On this weblog publish, we’ll discover find out how to host the NVIDIA Parakeet ASR mannequin on SageMaker AI and combine it into an asynchronous pipeline for scalable audio processing. We’ll additionally spotlight the advantages of Parakeet’s structure and the NVIDIA Riva toolkit for speech AI, and focus on find out how to use NVIDIA NIM for deployment on AWS.

NVIDIA speech AI applied sciences: Parakeet ASR and Riva Framework

NVIDIA provides a complete suite of speech AI applied sciences, combining high-performance fashions with environment friendly deployment options. At its core, the Parakeet ASR mannequin household represents state-of-the-art speech recognition capabilities, achieving industry-leading accuracy with low word error rates (WERs) . The mannequin’s structure makes use of the Quick Conformer encoder with the CTC or transducer decoder, enabling 2.4× quicker processing than customary Conformers whereas sustaining accuracy.

NVIDIA speech NIM is a group of GPU-accelerated microservices for constructing customizable speech AI purposes. NVIDIA Speech fashions ship correct transcription accuracy and pure, expressive voices in over 36 languages–ultimate for customer support, contact facilities, accessibility, and international enterprise workflows. Builders can fine-tune and customise fashions for particular languages, accents, domains, and vocabularies, supporting accuracy and model voice alignment.

Seamless integration with LLMs and the NVIDIA Nemo Retriever make NVIDIA fashions ultimate for agentic AI purposes, serving to your group stand out with safer, high-performing, voice AI. The NIM framework delivers these companies as containerized options, making deployment simple by Docker containers that embrace the mandatory dependencies and optimizations.
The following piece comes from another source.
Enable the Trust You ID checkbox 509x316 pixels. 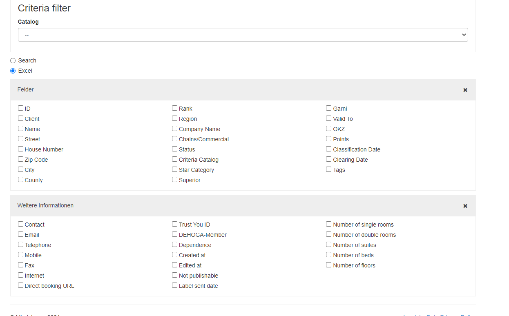175,224
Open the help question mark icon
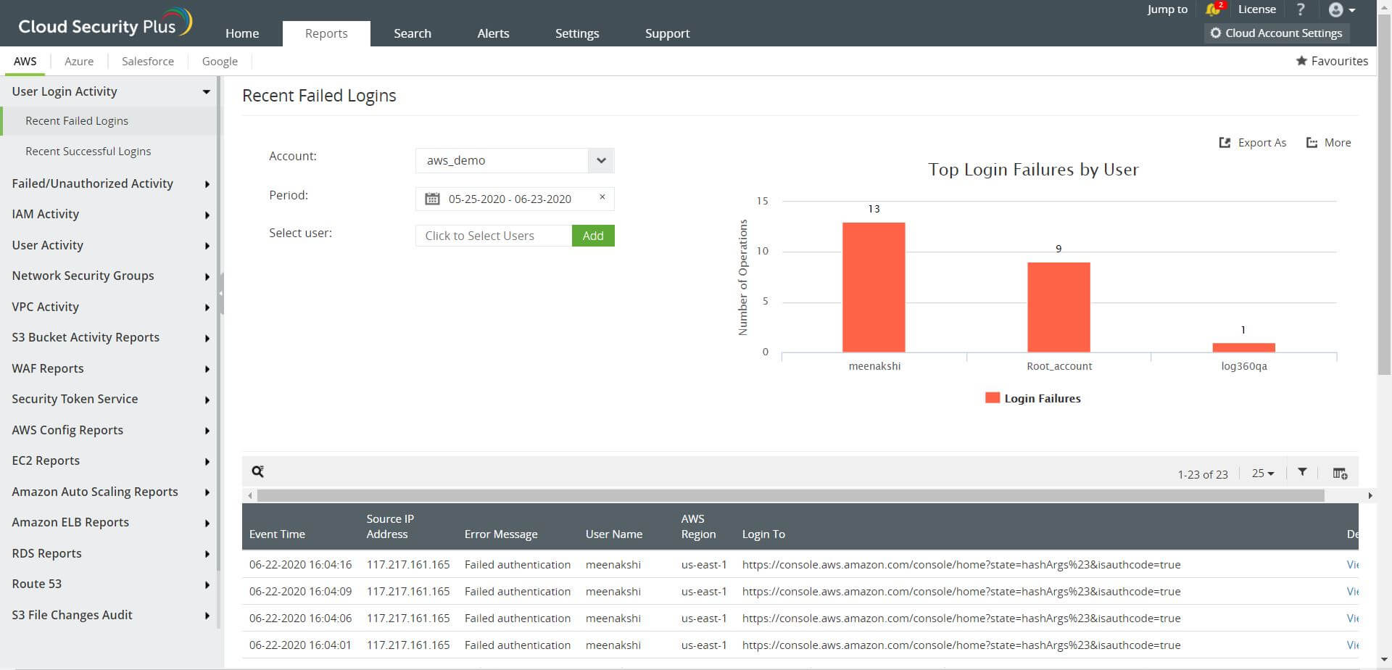Viewport: 1392px width, 670px height. tap(1300, 9)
This mixture of high-performance fashions and deployment instruments gives organizations with a whole resolution for implementing speech recognition at scale.

Answer overview

The structure illustrated within the diagram showcases a complete asynchronous inference pipeline designed particularly for ASR and summarization workloads. The answer gives a sturdy, scalable, and cost-effective processing pipeline.

Structure elements

The structure consists of 5 key elements working collectively to create an environment friendly audio processing pipeline. At its core, the SageMaker AI asynchronous endpoint hosts the Parakeet ASR mannequin with auto scaling capabilities that may scale to zero when idle for value optimization.

  1. The info ingestion course of begins when audio information are uploaded to Amazon Easy Storage Service (Amazon S3), triggering AWS Lambda features that course of metadata and provoke the workflow.
  2. For occasion processing, the SageMaker endpoint routinely sends out Amazon Easy Notification Service (Amazon SNS) success and failure notifications by separate queues, enabling correct dealing with of transcriptions.
  3. Efficiently transcribed content material on Amazon S3 strikes to Amazon Bedrock LLMs for clever summarization and extra processing like classification and insights extraction.
  4. Lastly, a complete monitoring system utilizing Amazon DynamoDB shops workflow standing and metadata, enabling real-time monitoring and analytics of all the pipeline.

Detailed implementation walkthrough

On this part, we’ll present the detailed walkthrough of the answer implementation.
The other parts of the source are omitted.